**Work request**
Which lines run from the line with "Viewport: 979px width, 678px" to the end of the entries? Write out exactly those, leaving out the pictures.

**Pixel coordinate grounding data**
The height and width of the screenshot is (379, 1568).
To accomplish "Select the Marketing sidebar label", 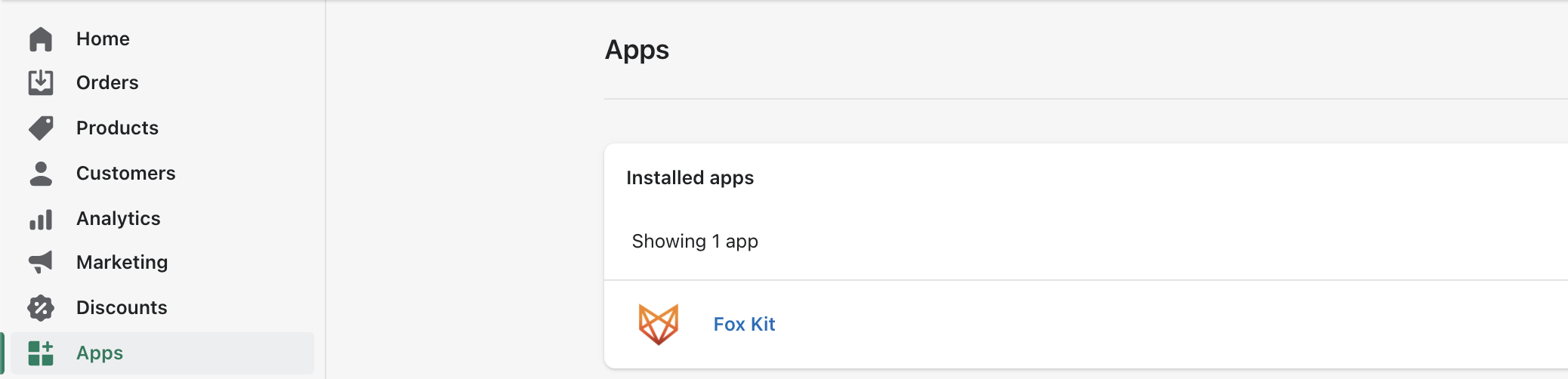I will [122, 262].
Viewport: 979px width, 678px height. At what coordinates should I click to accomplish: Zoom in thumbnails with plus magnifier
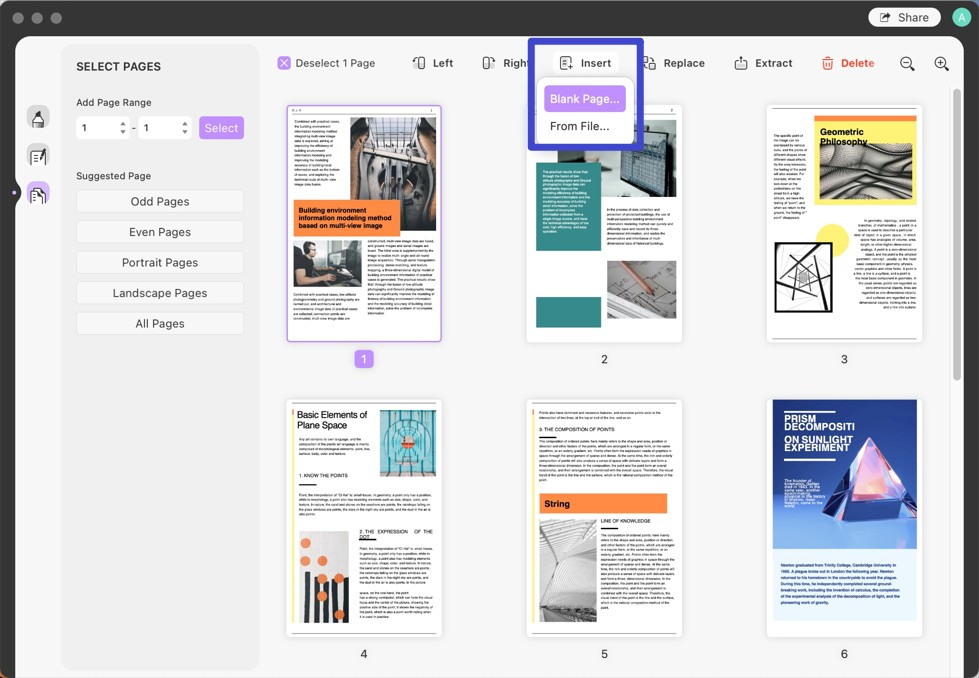coord(942,63)
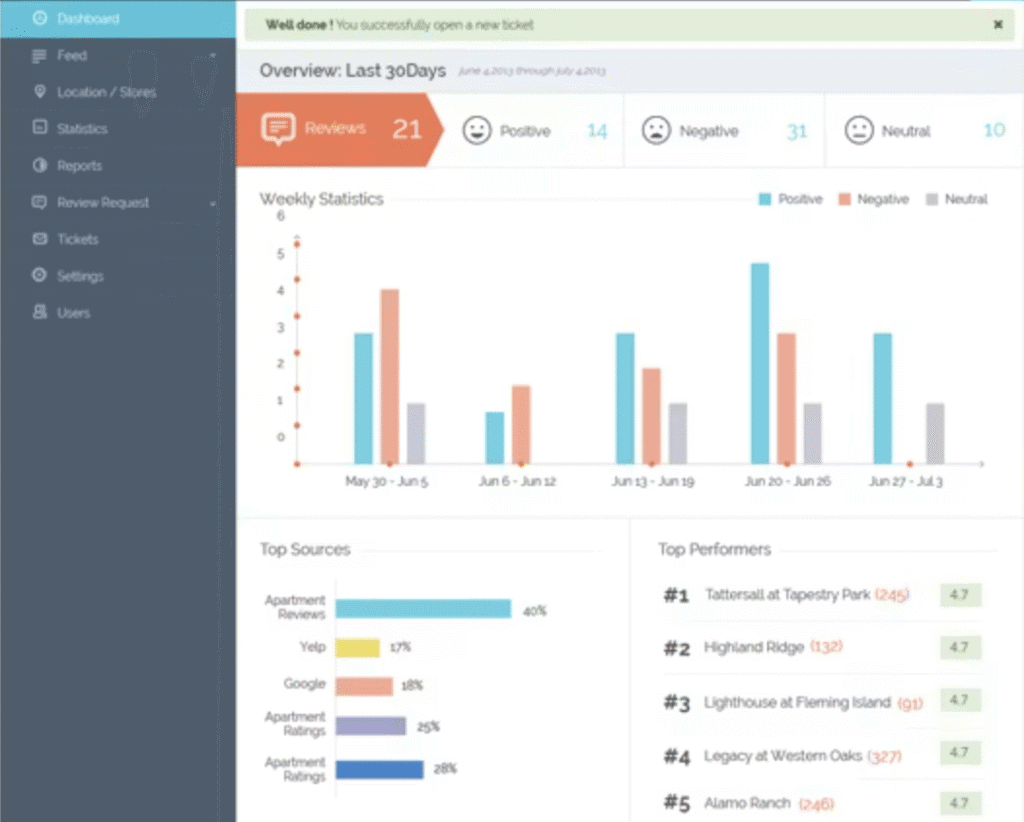Open the Dashboard menu item
The image size is (1024, 822).
coord(87,19)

**Response**
Viewport: 979px width, 678px height. At what coordinates should I click to accomplish: Zoom in thumbnails with plus magnifier
coord(942,63)
Open the Dashboard menu item
The image size is (1024, 822).
coord(87,19)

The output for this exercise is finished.